Until the next conference, keep hacking on that next bad ass piece of software, cheers!
I have a workshop coming up on Friday of this week at the Vancouver BC Polyglot Conf. In addition I’ll be attending the conference itself and looking to have a lot of conversations and open spaces sessions around distributed systems, technologies, platform as a service, other *aaS and generally anything for modern, distributed, scalable architecture and systems. Hopefully I’ll get to converse with all of you about as many topics as possible – it’s always a great time to dig into these topics at conferences like these. It’s where the real next steps in technology come from!
In the coming days before and after the workshop I’ll be blogging material I have put together for the workshop. Previously I’ve put together one blog entry on backing up distributed systems ala the Riak variety. Check it out “Backup Riak – Learning About Distributed Databases :: Issue 001“.
The Workshop, for those of you interested in surviving a Zombie Apocalypse (or just learning about Riak) can sign up still, there’s a few spaces left! Below is a the basic outline of what we’ll be touching upon. There’s a LOT more topics beyond this, but we’ll save those for open space sessions. If there’s anything specific you’d like me to cover, feel free to throw a comment on the blog and I can easily add 1-2 topics of interest if attendees would like!
Introducing Riak, a database designed to survive the Zombie Plague. Riak Architecture & 5 Minute History of Riak & Zombies.
Architecture deep dive:
Consistent Hashing, managing to track changes when your kill zone is littered with Zombies.
Intelligent Replication, managing your data against each of your bunkers.

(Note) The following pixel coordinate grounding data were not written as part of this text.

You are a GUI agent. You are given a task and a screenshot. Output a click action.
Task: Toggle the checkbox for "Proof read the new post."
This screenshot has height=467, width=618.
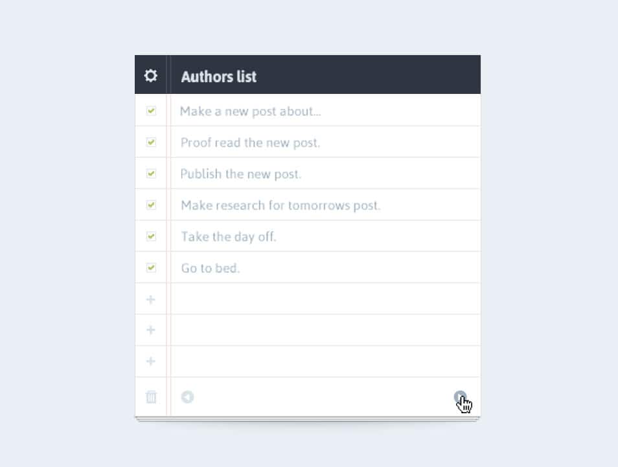point(150,142)
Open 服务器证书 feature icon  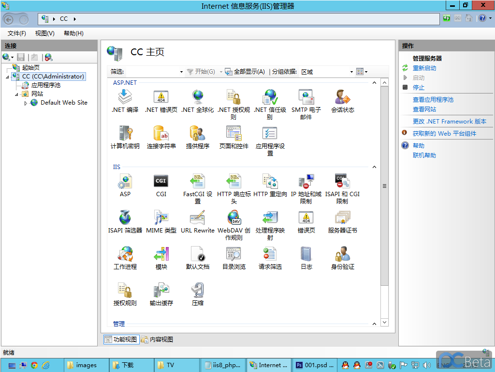click(342, 217)
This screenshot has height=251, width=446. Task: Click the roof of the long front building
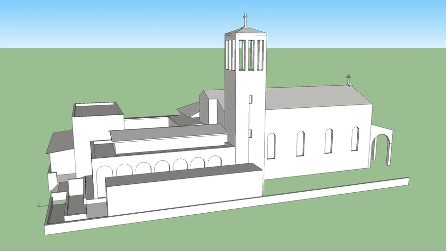181,174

Data Re-distribution, sometimes they overtake a bunker, how your data is re-distributed.
Short Erlang Introduction, a language fit for managing post-civil society.
Getting Erlang
Installing Riak on…
Ubuntu, RHEL & the Linux Variety.
OS-X, the only user centered computers to survive the apocolypse.
From source, maintained and modernized for humanities survival.
Upgrading Riak, when a bunker is retaken from the zomibes, it’s time to update your Riak.
Setting up
Devrel – A developer’s machine w/ Riak – how to manage without zombie bunkers.
5 nodes, a basic cluster
Operating Riak
Starting, stopping, and restarting
Scaling up & out
Managing uptime & data integrity
Accessing & writing data
Polyglot client libraries
JavaScript/Node.js & Erlang for the zombie curing mad scientists.
C#/.NET & Java for the zombie creating corporations.
Others, for those trying to just survive the zombie apocolypse.